Bu yolu da PKK mı kapattı?
İstanbul kuşatma altındaydı. Önce Sarayburnu, sonra Topkapı Sarayı’nın önünden geçerek Dolmabahçe’ye demirledi İngiliz zırhlıları, İtalyan dretnotları...
Rumlar Türk bayrağını indirip yerine Yunan bayrağı astı. “Taş atan Rum çocuklar”a teslim olmuştu şehrin çoğu sokağı.
“Tedbiren” ilk iş “yollar kapatıldı”; İstanbul’da karşıdan karşıya geçmek bile yasaktı.
Önceki gece İstanbul Şişli’de çekilen bu fotoğraf bana işte o yılları hatırlattı!
***
16 Mart 1920 sabahı... Aynı zamanda devleti yönetenlerin “müttefiki”de olan “düşman” ın ilk hedefi Şehzadebaşı; 10. Kafkas Tümeni’ne bağlı karakol basıldı; 6 şehit, 10 yaralı.
Harbiye Nezareti ablukaya alındı...
Harbiye Nazırı’nın evi sarıldı, canı alındı...
Hükümete talimatları “Türkçe kullanma zorunluluğu kaldırılacak... Aleyhte yayın yapan gazeteler kapatılacak... Silahlar toplatılacak... Vali atamaları onlara sorulacak”tı; Oslo’nun atası!
Ve sorsan endişeye mahal yoktu; “müttefikleri padişahı” koruyordu, kendilerine hoşgörü ve misafirperverlik gösterilmeliydi!
Dünkü yandaş gazetelerde Lice kepazeliğine karşı “Öcalan’ın bayrak hassasiyeti”nden dem vurulması misali, o gün de iktidar sahipleri “müttefiklerinin milli izzetinefsimizi incitmemek” konusundaki duyarlılıklarına dair masallar anlatıyordu.
Sonuç:
Kimi milletvekilleri tutuklandı, sürgüne yollandı, kiminin evden çıkması yasaklandı.
Milliyetçi paşalar, genç subaylar, gazeteciler, aydınlar -haklarında hiçbir suç delili olmaksızın- kelepçelenip hapse atılırken, hapishanelerde bulunan “müttefik uyruklular” salıverildi.
Türkler öz vatanlarında “resmen” tutsaktı; boyunları bükük, ezik, sinik...
Kadınlar, kızlar tecavüze
uğradı; kocaları, oğulları “faili meçhul”!
“Devlet” buharlaşmış gibiydi, ismi var cismi kayıp...
Anadolu “uyanmasın” diye telgrafhaneler zapt edildi.
“Müttefikler” anlaşmalarına sadıktı:
Ordu dağılmış, millet
parçalanmıştı ama padişah
tahtındaydı!
***
Süleyman Nazif, tarihe “Kara bir gün” diye not düşmüştü tanık olduklarını:
“Almanya orduları 1871 senesinde Paris’e dahil olarak -Napolyon’un kazandığı zaferlerin taşlaşmış bir şiiri olan- Tâk-ı Zafer altından geçerken bile Fransızlar bizim kadar hakaret görmemişti.
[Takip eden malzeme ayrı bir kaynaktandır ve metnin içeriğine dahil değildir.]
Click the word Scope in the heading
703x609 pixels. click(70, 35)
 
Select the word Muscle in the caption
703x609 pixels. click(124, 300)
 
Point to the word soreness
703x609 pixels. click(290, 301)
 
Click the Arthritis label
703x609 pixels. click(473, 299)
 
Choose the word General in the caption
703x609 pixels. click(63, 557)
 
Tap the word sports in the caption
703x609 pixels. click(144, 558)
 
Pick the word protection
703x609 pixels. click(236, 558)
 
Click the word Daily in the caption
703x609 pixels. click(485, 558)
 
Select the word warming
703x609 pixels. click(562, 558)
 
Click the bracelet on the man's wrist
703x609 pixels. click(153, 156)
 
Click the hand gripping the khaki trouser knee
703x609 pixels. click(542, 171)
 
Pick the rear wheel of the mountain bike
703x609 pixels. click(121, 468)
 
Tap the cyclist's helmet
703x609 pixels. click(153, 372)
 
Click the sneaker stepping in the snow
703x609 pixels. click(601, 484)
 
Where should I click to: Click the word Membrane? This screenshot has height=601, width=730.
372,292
Ve bizim dün sabah saat dokuzdan on bire kadar hissettiğiz yeis ve azabı duymamıştı. Çünkü (Fransız) namını taşıyan her ferd, çünkü yalnız Hıristiyanlar değil, Yahudi Fransızlarla Cezâyirli Müslümanlar o matem-i millî karşısında aynı üzüntü ve utanç ile ağlamış ve kızarmışlardı.
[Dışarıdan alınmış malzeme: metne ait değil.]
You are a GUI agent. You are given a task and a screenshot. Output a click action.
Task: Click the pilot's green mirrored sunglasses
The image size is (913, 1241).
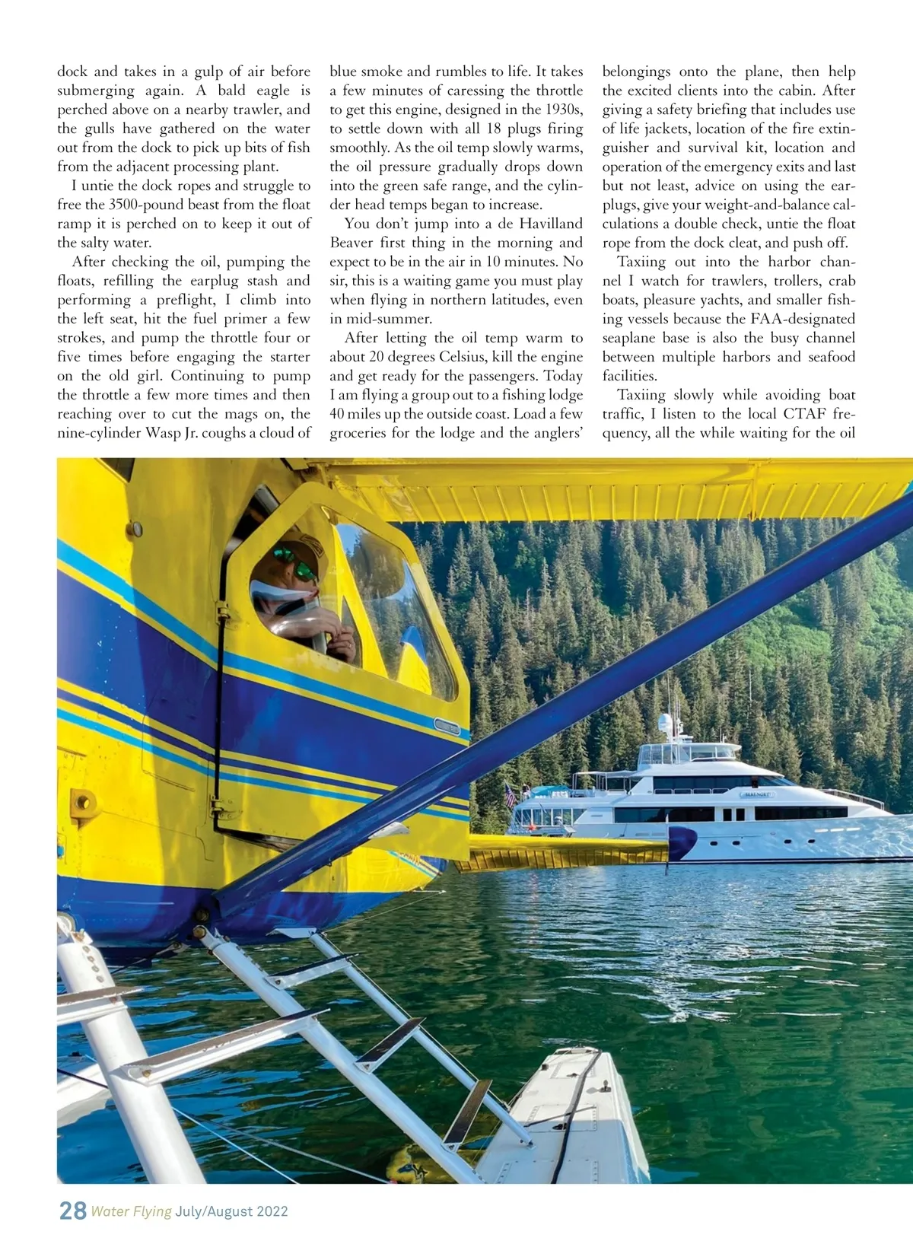(x=295, y=564)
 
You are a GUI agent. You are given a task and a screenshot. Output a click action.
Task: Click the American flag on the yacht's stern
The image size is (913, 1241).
(x=509, y=795)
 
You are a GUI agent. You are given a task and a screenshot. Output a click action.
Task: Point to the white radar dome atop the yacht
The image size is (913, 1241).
(x=666, y=722)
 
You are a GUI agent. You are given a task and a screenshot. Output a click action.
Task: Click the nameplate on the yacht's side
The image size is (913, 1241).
(x=756, y=794)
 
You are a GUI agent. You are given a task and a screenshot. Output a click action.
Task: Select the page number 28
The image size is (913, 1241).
(x=73, y=1211)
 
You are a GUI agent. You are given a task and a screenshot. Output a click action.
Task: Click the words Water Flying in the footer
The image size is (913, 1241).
(x=131, y=1211)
Biz ise mevcûdiyet-i millîye ve lisâniyyelerini bizim gönlümüzün yüceliğine borçlu olan bir kısım halkın şamata çığlıkları ile matem-i muazzezimize en acı hakaretlerin birer tokat şeklinde atıldığını gördük. Buna müstahâk değil idik diyemeyiz. Müstahak olmasaydık bu felakete dûçâr olmazdık...”
***
O gün bugündür!
***
Bu yazıdan sonra Malta’ya sürüldü Süleyman Nazif...
Bizi sürebilecekleri daha fena bir yer kaldı mı?
Süleyman Nazif’in işgal altındayken yazdığı kadarını da yazmaktan aciz miyiz?
Silah dipçikleri enselerinde olduğu halde sorduklarını soramayacak kadar mı kaybettik damarlarımızda akan kandan aldığımız cesareti:
Lice’de Türk’ün yolunu kesen “eşkıya” ise, “terörist” ise, İstanbul’un göbeğinde, Şişli’de Türk bayrağının yolunu kesen kim? Ne? Onu da bir söylesene!
Önceki gece “Türk bayrağının önüne TOMA’lardan barikat kur” talimatını kim verdi polise?
PKK mı?
İçişleri Bakanı, yetkilerini İmralı’daki caniye mi devretti?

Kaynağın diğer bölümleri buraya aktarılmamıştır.